■ **EXTRACTED TEXT**:
☆ ☆ ☆

The New Hypertension Guidelines and My Decision to Treat Now
February 26, 2018
As is well-reported through the ACC and a variety of other media outlets, hypertension is now categorized as follows:
• Normal: Less than 120/80 mm Hg;
• Elevated: Systolic 120 – 129 mm Hg and diastolic less than 80 mm Hg;
• Stage 1: Systolic 130 – 39 mm Hg or diastolic 80 – 89 mm Hg;
• Stage 2: Systolic at least 140 or diastolic at least 90 mm Hg.
While these changes are expected to affect an even higher percentage of U.S. adults, perhaps the greatest meaning of the new definition will be imparted upon the younger individuals, those less than 45 years old.
And I am one of them.
A lot of people, including physicians, are always surprised to hear this news when I speak up. I think this is because – outwardly – I do not play the part; I am not too far off from 30-years-old, eat a lot of fruits and vegetables, exercise frequently and would otherwise appear to be (and am) quite healthy.
The truth is that the numbers do not lie; I have maintained nearly identical blood pressures for the better part of the past four years. Yes, the scientist in me has been has required that I keep track. And, yes, I have been doing everything I have learned through this and previous guidelines to ensure I am getting the most accurate figures possible.

☆ ☆ ☆

■ **EXCERPTED RECORDS**:
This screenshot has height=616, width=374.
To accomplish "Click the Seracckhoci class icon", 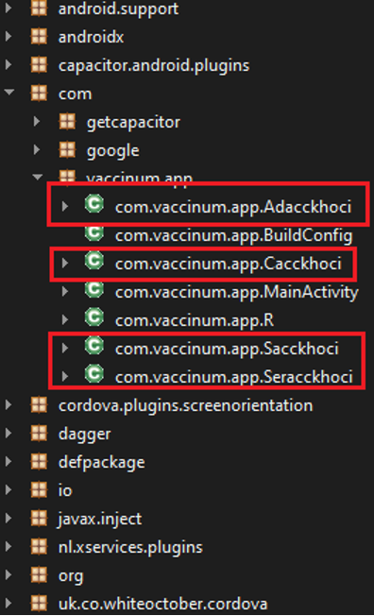I will pyautogui.click(x=94, y=375).
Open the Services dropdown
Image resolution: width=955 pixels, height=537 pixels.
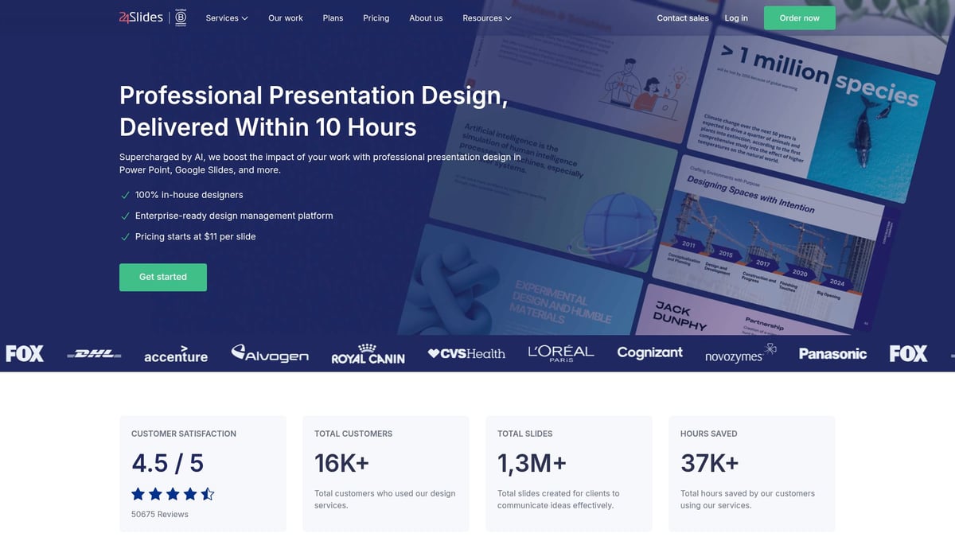tap(226, 18)
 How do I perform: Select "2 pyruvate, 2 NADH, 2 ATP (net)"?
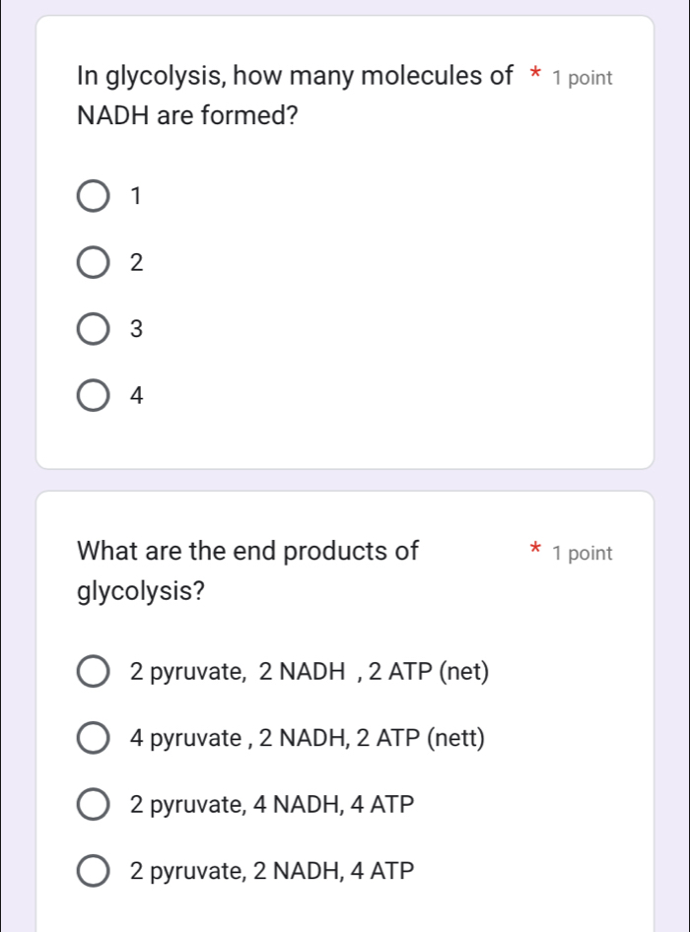click(x=93, y=671)
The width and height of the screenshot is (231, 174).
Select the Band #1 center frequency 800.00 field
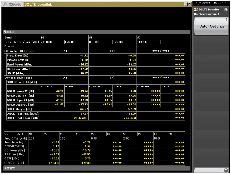tap(100, 42)
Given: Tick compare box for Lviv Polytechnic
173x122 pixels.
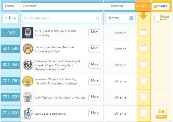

☆ ☆ ☆

■ **ACTIVITY**:
Return the passage of the hypertension guidelines text from "And I am one" up to and including "am) quite healthy.", copied word for word.

■ **PROBLEM SOLUTION**:
And I am one of them.
A lot of people, including physicians, are always surprised to hear this news when I speak up. I think this is because – outwardly – I do not play the part; I am not too far off from 30-years-old, eat a lot of fruits and vegetables, exercise frequently and would otherwise appear to be (and am) quite healthy.